_STORED ROWS:_
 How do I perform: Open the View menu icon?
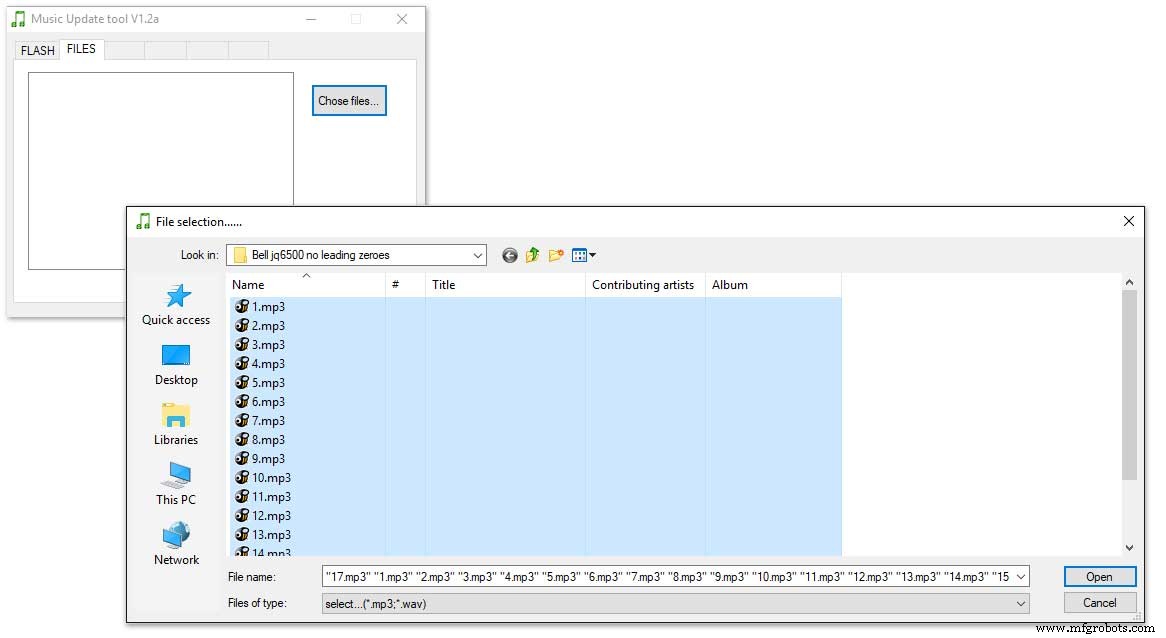click(x=584, y=255)
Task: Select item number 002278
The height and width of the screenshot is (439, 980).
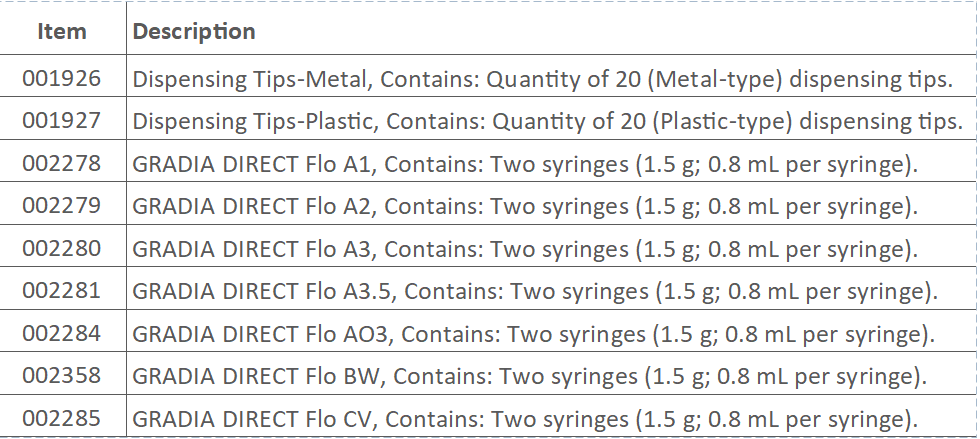Action: coord(62,163)
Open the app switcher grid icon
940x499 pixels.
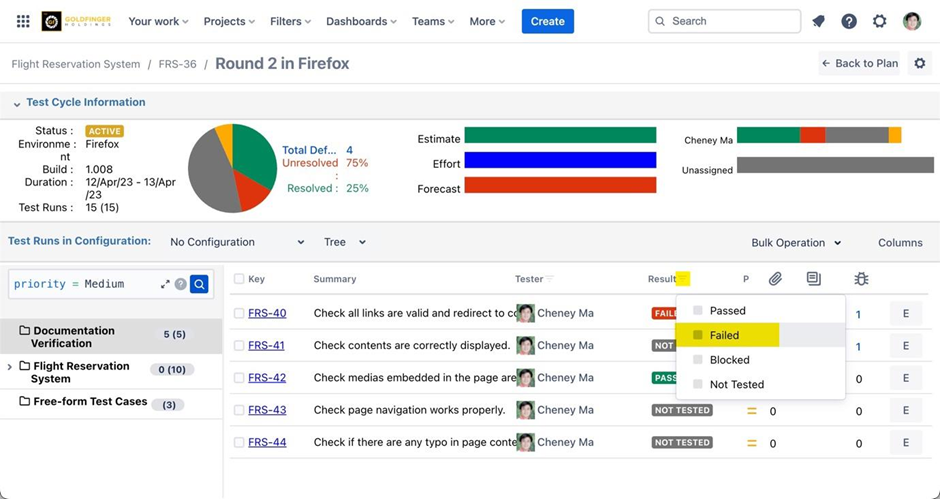pos(23,21)
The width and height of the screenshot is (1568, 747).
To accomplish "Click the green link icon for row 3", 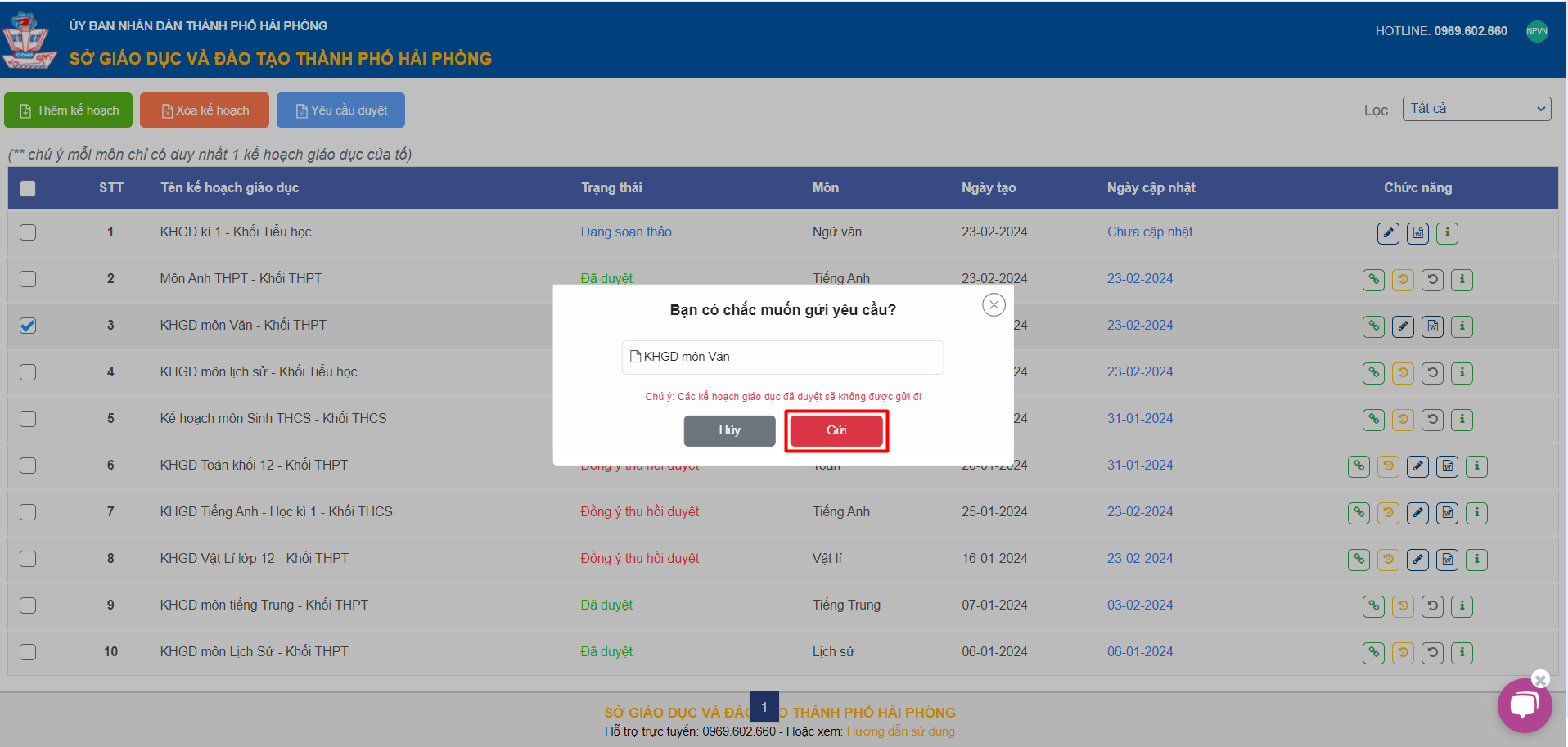I will (1373, 326).
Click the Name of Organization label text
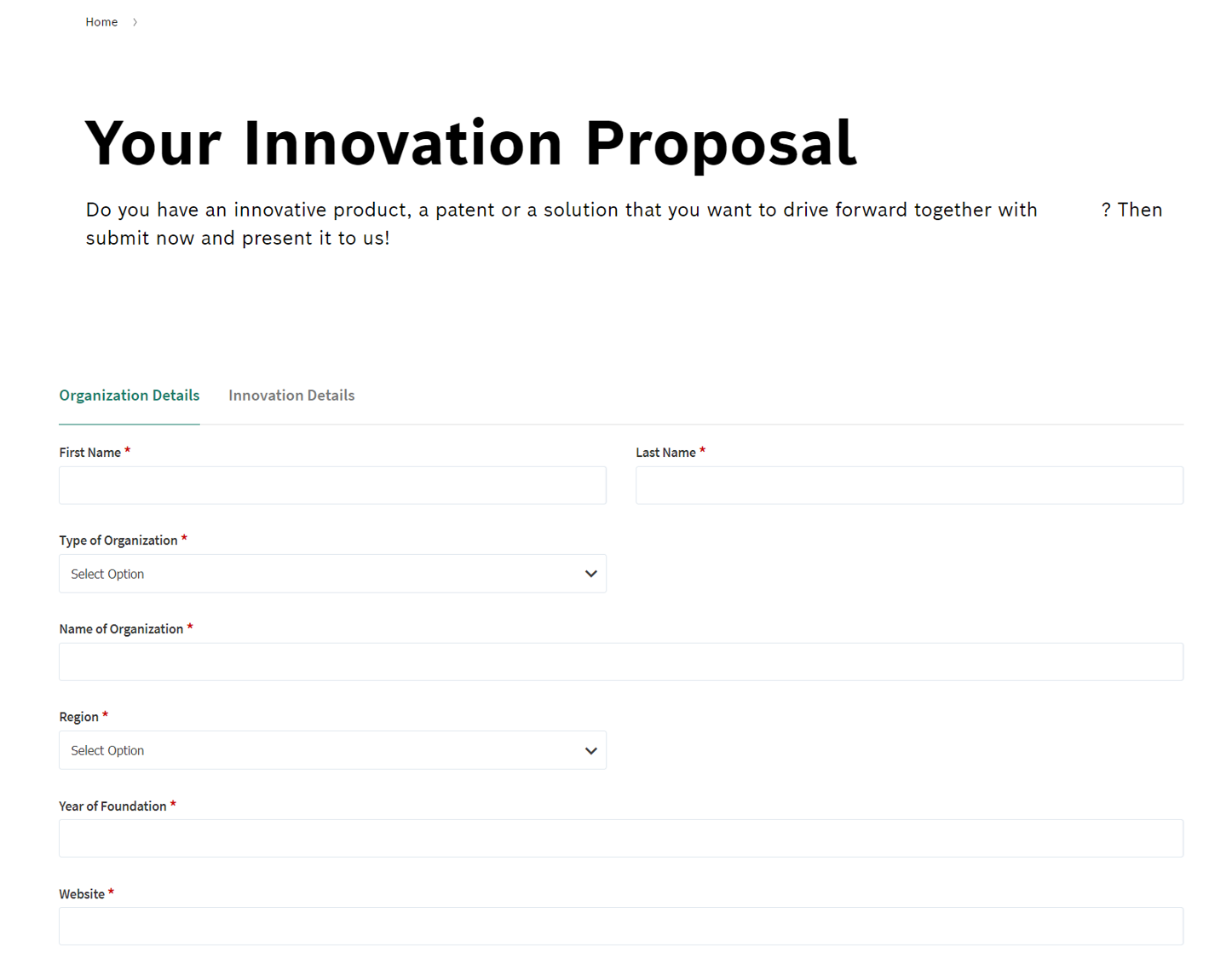The width and height of the screenshot is (1232, 959). point(121,629)
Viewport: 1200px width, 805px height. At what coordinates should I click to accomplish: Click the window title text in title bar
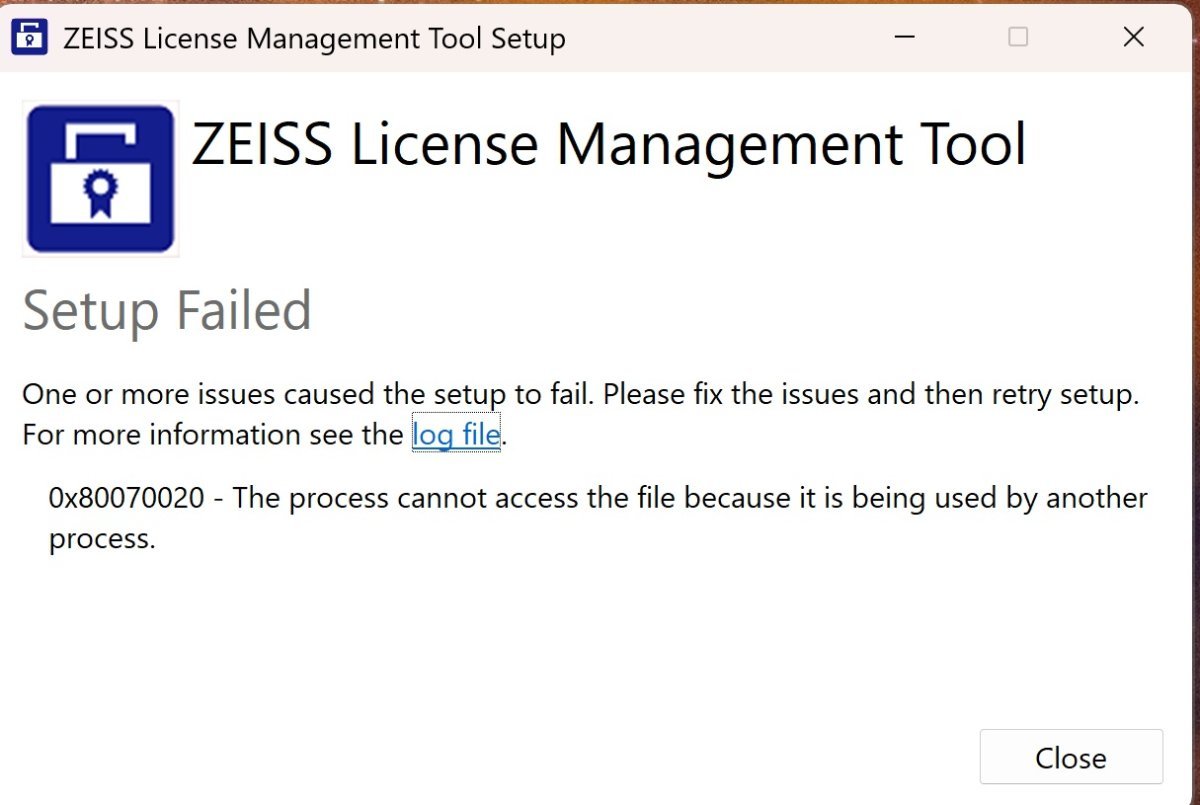point(314,39)
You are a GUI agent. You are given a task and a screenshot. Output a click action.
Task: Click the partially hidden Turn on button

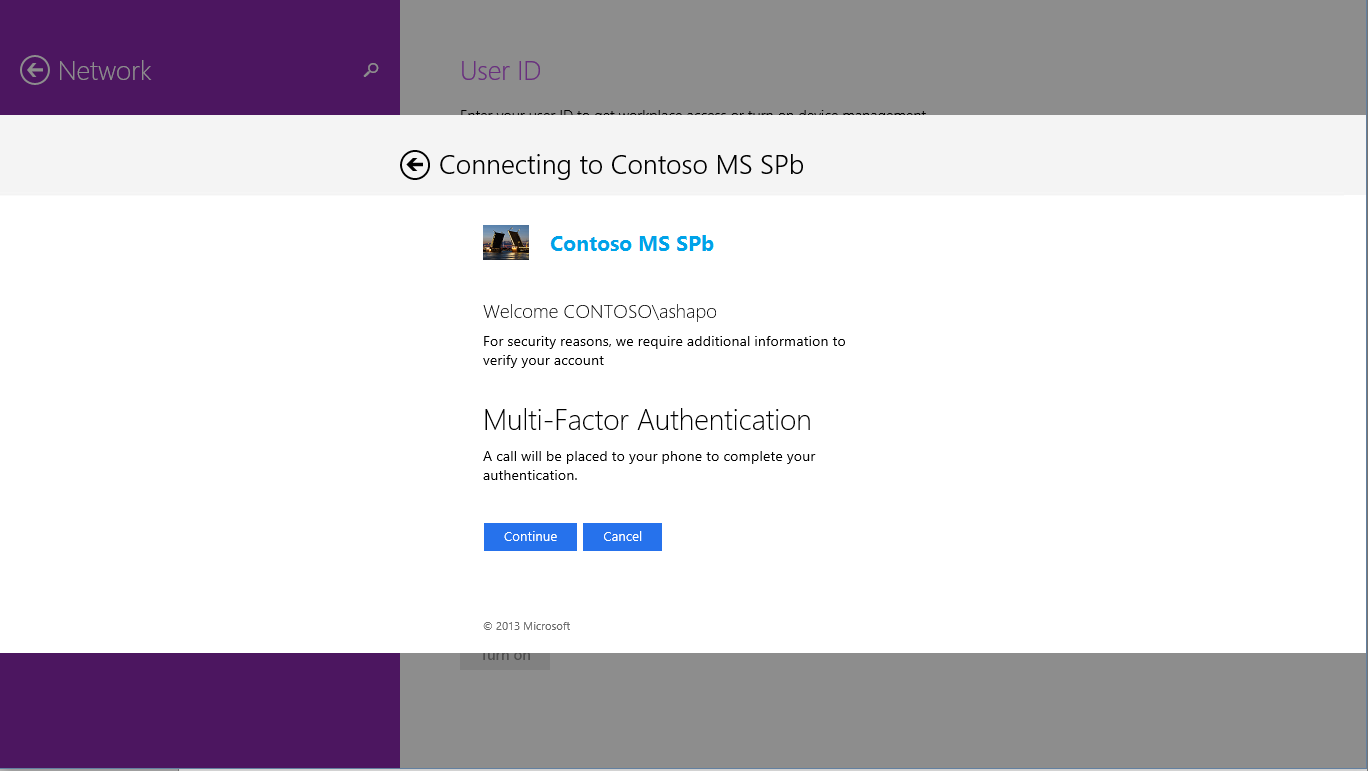pyautogui.click(x=505, y=660)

_STATED GOAL:_
Rewrite the lines from the line with "Click the Name of Organization label text" up to and including the line with "point(314,39)", putting "caption" in place of "label" and changing nothing else. Leave the pictures out of your answer.

_THE ANSWER:_
Click the Name of Organization caption text
The width and height of the screenshot is (1232, 959). point(121,629)
Viewport: 1200px width, 805px height. At what coordinates should I click to accomplish: Click the window title text in title bar
point(314,39)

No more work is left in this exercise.